The promise of smart search is both dazzling and daunting. Google's search business generated $175 billion in 2023, which is a lot of money by any standards. However, unless they make some radical changes, they are doomed. First of all, it is an appalling, time-wasting experience. The first five or six returns are usually ads and the links it does return aren't that great because of SEO having its finger on the scale. But most of all it is ugly. Who needs all that visual pollution in their lives?
I haven't used Google for a serious search for over 18 months now. A search on any of the main LLMs, with a properly framed query, gets me to exactly where I want to be, no ads, no clutter, no irrelevance. Once they have a basic grasp of how to write a prompt, why would any sane person ever bother with Google again? It doesn't make sense. The irony is that one of the original things that made Google attractive to use was that the search page was free of clutter, unlike AltaVista and the other services around at the time.
Tools like ChatGPT and Claude are remarkably capable of searching the web and distilling data into tailored summaries. They are reshaping how we navigate the retrieval of information. This experience, which is superior in every way, is eclipsing what traditional search engines can do. They can offer instant insights in formats like charts or bullet points as well as a web address or link. Of course, there are always the issues of biases and hallucinations, but they tend to be a problem in content creation rather than just plain search.
Most people with experience and sense have learned by now that with AI anything beyond a simple request for information has to be verified. But at this current stage of development, AI's speed and flexibility, particularly the latter, are winning out.
What is Google going to do? Along with Meta it has an incredibly rich amount of data on any given individual who uses the internet on a regular basis. One would hope that they would use this information in a considerate and secure manner in order to tailor the experiences of their users in an appropriate manner with little or no intrusion. But what I have seen they seem to be adding shiny new digital knobs on to their systems without changing the underlying fundamental structure.
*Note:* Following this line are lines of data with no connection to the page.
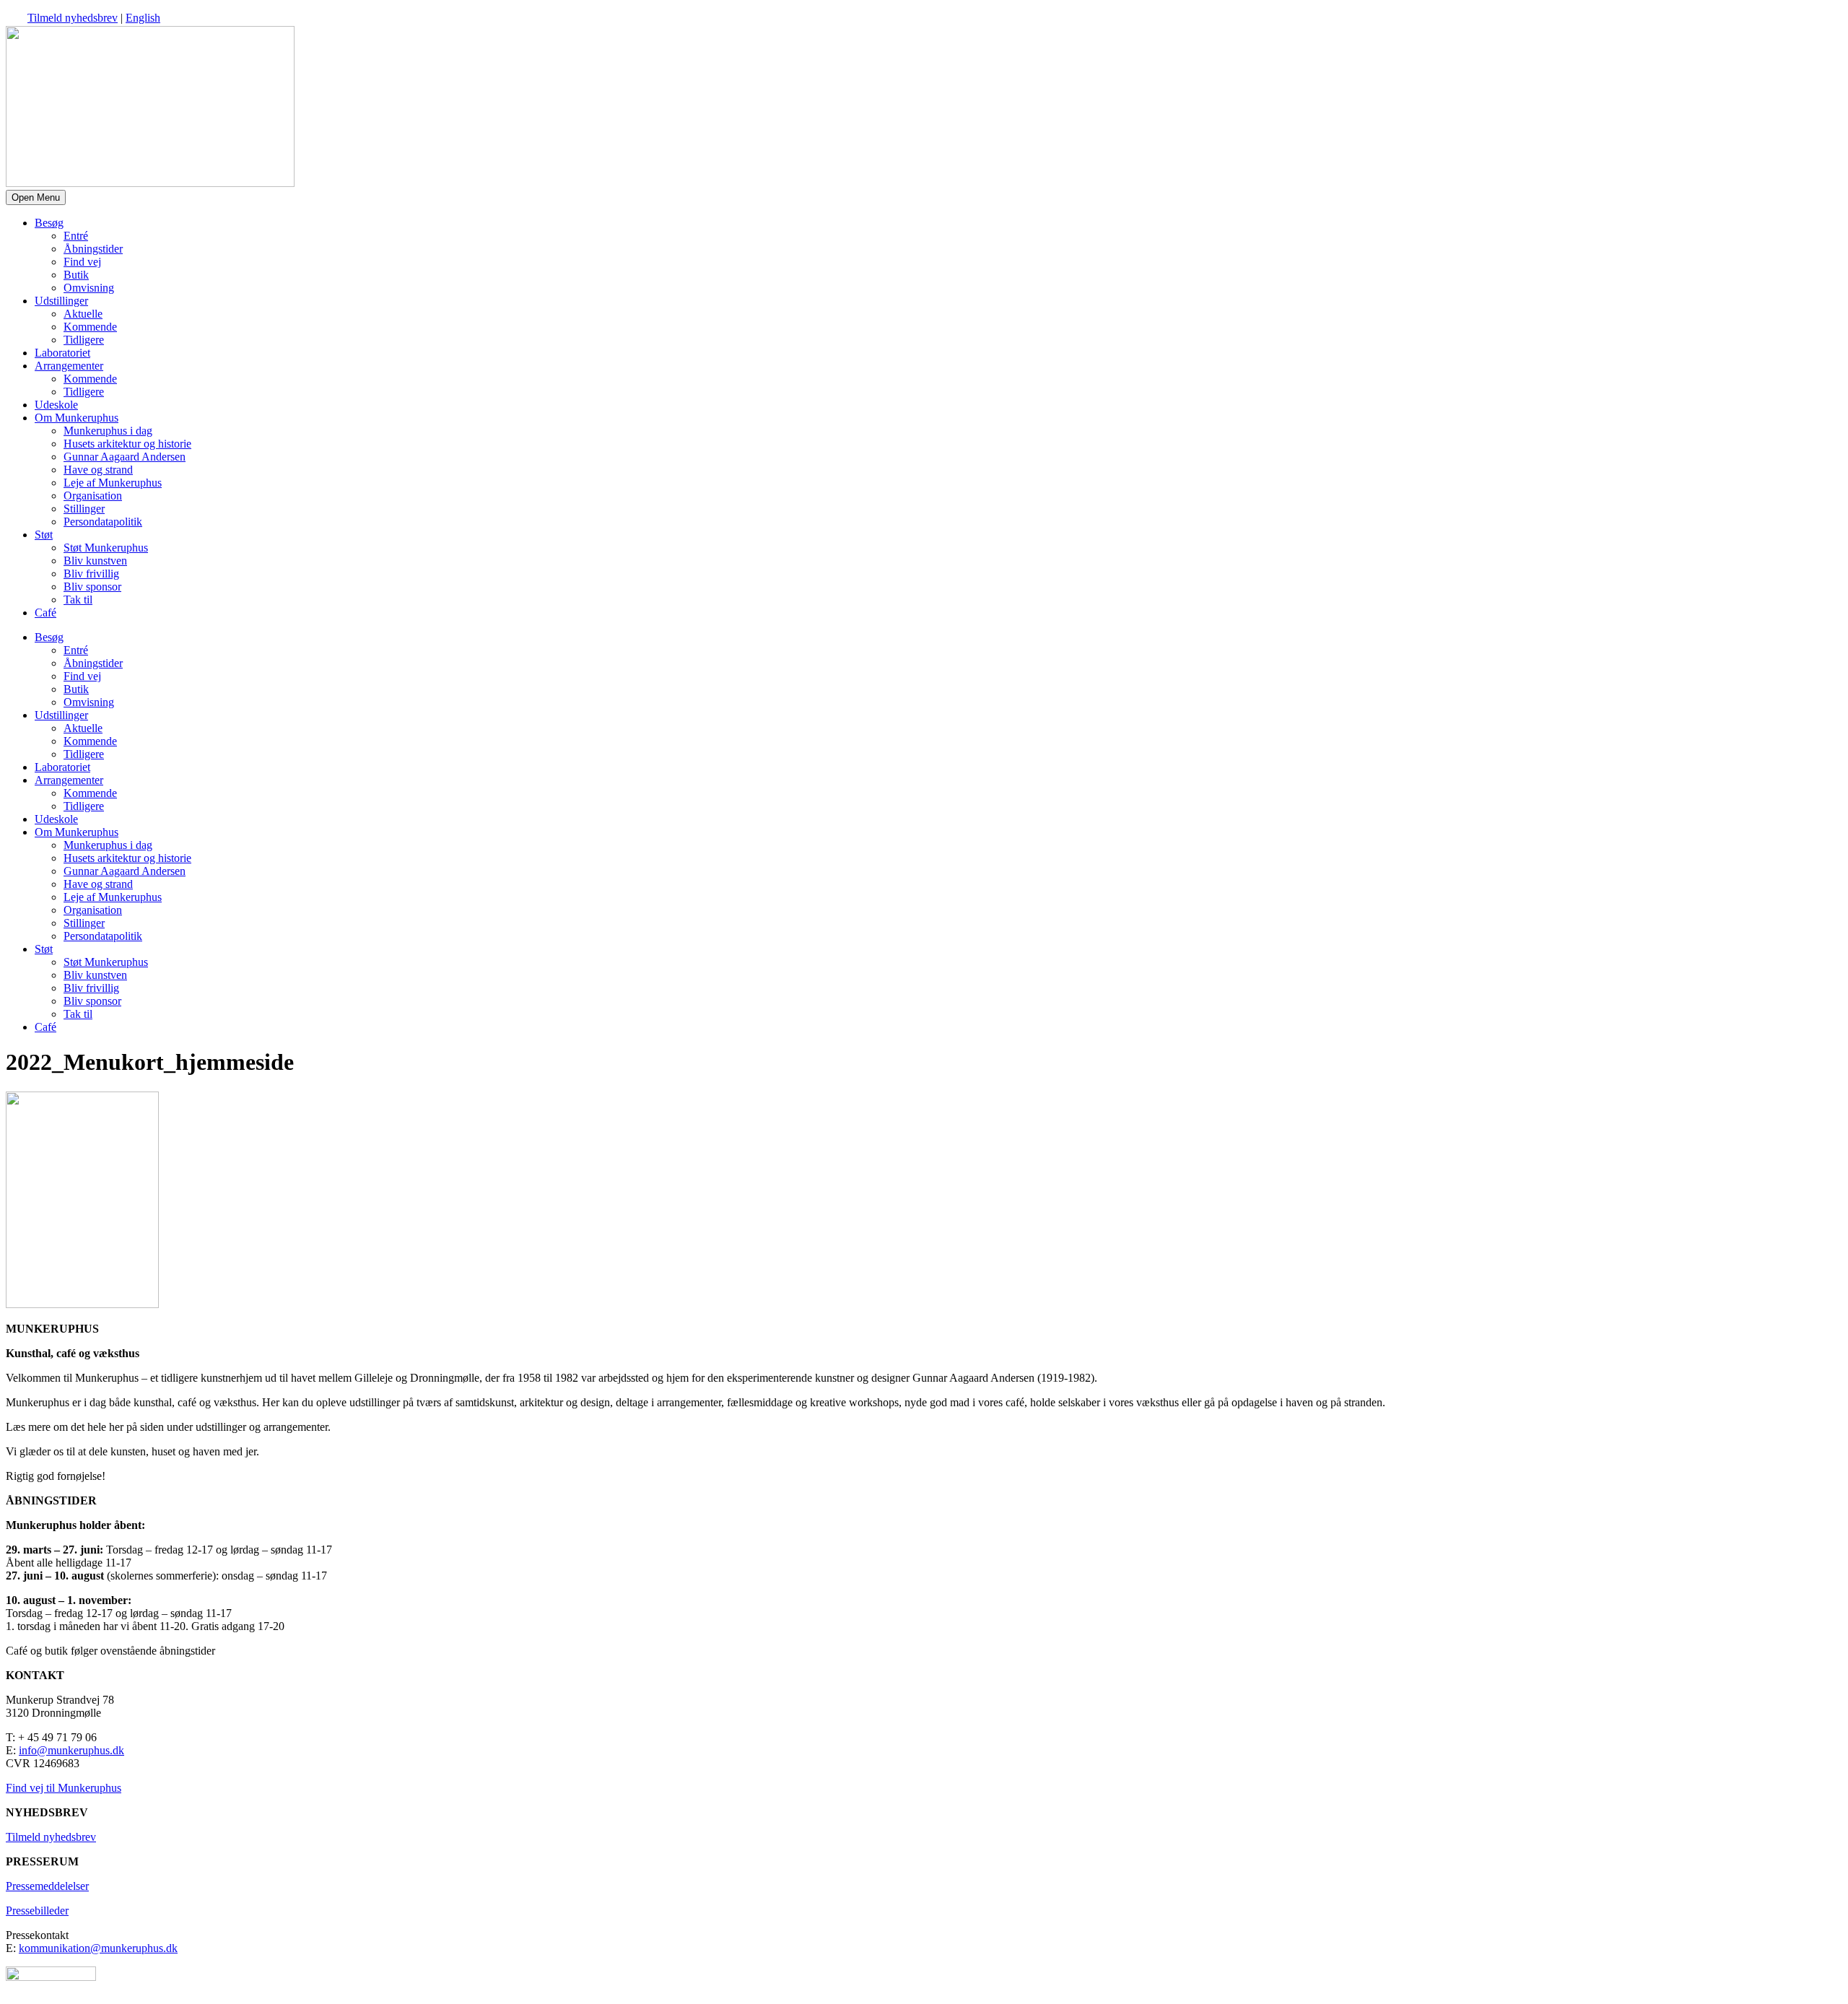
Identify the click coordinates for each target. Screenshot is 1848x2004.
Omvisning (89, 288)
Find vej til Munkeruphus (63, 1788)
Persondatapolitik (103, 521)
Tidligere (84, 340)
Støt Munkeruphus (106, 547)
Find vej (82, 262)
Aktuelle (83, 314)
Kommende (90, 327)
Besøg (49, 223)
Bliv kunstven (95, 560)
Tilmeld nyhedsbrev (72, 18)
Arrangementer (69, 366)
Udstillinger (61, 301)
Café (45, 612)
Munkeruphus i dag (108, 430)
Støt (44, 534)
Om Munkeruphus (76, 417)
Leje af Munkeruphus (113, 482)
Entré (76, 236)
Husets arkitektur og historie (127, 443)
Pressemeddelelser (47, 1886)
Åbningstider (93, 249)
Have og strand (98, 469)
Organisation (93, 495)
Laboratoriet (62, 353)
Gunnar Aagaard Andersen (125, 456)
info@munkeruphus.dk (71, 1750)
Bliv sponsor (92, 586)
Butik (76, 275)
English (143, 18)
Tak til (78, 599)
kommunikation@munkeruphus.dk (98, 1948)
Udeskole (56, 404)
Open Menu (36, 197)
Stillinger (84, 508)
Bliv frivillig (91, 573)
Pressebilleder (37, 1910)
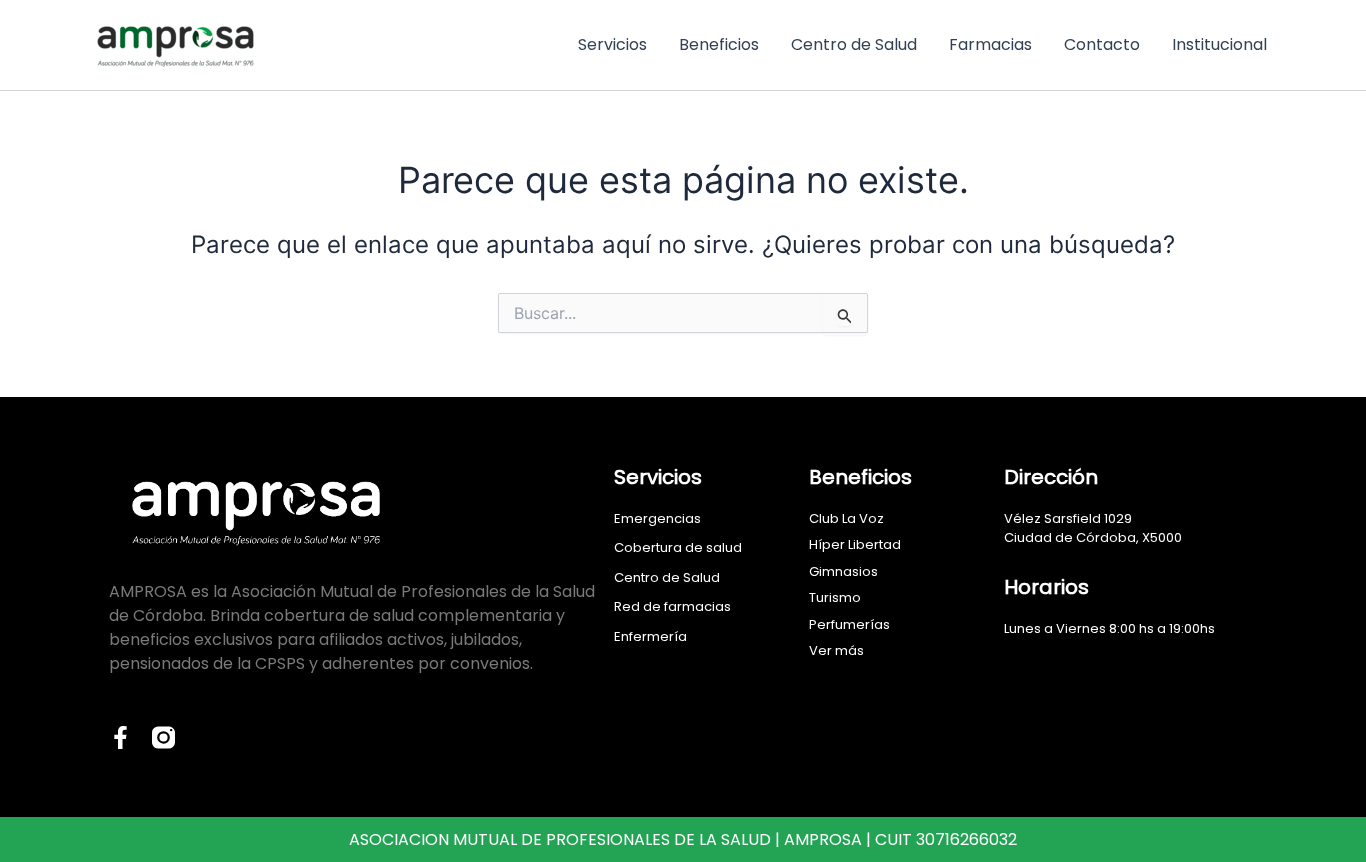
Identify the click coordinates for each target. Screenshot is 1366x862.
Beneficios (719, 44)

Maybe the executives at Google need to pay attention to Joseph Schumpeter when he pointed out in 1942 that “This process of Creative Destruction is the essential fact about capitalism. It is what capitalism consists in and what every capitalist concern has got to live in.”
While the onus, as always, is on the user to be very careful of what they share, over time there is really no defence against the all-pervasive data gathering machinery of the gargantuan corporate entities that we have come to know but definitely not love.
AI’s smart search is a powerful tool, and while its immense oceans of data may lack soul, it isn't cluttering your workflow with totally unnecessary rubbish for the moment anyway.